§ Passage:
----
We can see this in the output from show-compilation. If we move the definition of a before the check block, we get desugaring output of

let  a = 3:
  letrec  _ = check: f(1) is 3 end, f = lam(_): a end:
    let 
        shadow result-after-checks1 =
          builtins.trace-value(builtin("dummy location"), nothing):
...

but in the failing case, we get

letrec  _ = check: f(1) is 3 end:
  let  a = 3:
    letrec  f = lam(_): a end:
      let 
          shadow result-after-checks1 =
            builtins.trace-value(builtin("dummy location"), nothing):
...

If we mark the definition of a as rec a = 3, in between the check and f definitions, we get:

letrec  _ = check: f(1) is 3 end, a = 3, f = lam(_): a end:
  let 
      shadow result-after-checks1 =
        builtins.trace-value(builtin("dummy location"), nothing):
...

which again works.
----
§ Extracted entries:
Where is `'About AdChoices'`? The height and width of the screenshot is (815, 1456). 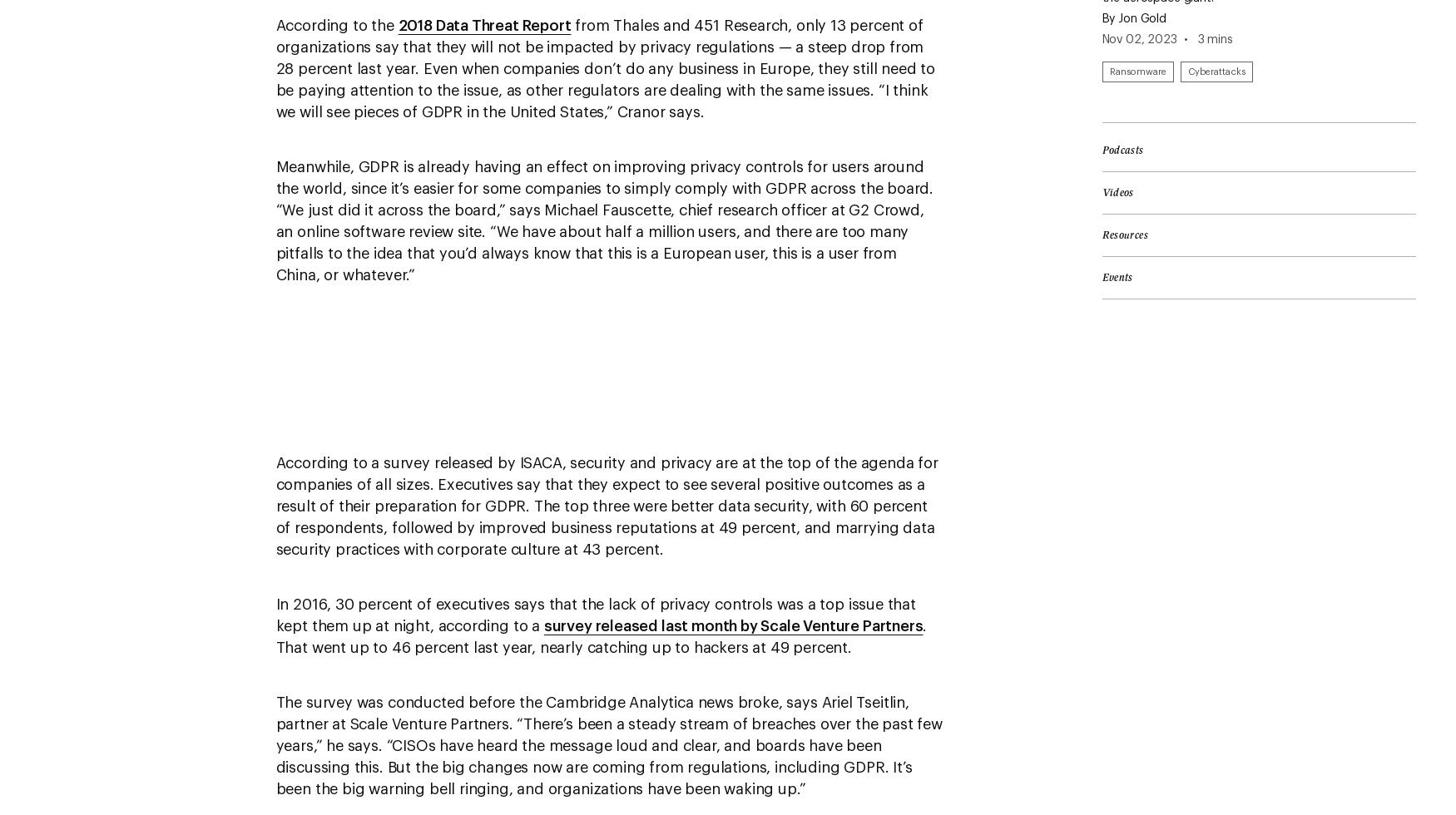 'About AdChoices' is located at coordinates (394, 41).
----
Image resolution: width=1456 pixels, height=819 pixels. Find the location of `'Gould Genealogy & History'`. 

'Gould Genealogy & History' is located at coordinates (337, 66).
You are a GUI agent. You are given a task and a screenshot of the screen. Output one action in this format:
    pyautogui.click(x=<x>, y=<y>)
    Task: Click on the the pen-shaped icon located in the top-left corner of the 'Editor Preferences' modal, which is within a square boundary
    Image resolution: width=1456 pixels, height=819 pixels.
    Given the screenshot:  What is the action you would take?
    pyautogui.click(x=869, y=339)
----
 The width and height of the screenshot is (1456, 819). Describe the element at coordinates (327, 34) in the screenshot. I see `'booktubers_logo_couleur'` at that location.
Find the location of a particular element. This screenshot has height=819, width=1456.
----
§ About this task: Please copy, word for word, the part of the desugaring passage above that opens with the words containing "If we mark the" and closes with "which again works.".

§ Solution to the exercise:
If we mark the definition of a as rec a = 3, in between the check and f definitions, we get:

letrec  _ = check: f(1) is 3 end, a = 3, f = lam(_): a end:
  let 
      shadow result-after-checks1 =
        builtins.trace-value(builtin("dummy location"), nothing):
...

which again works.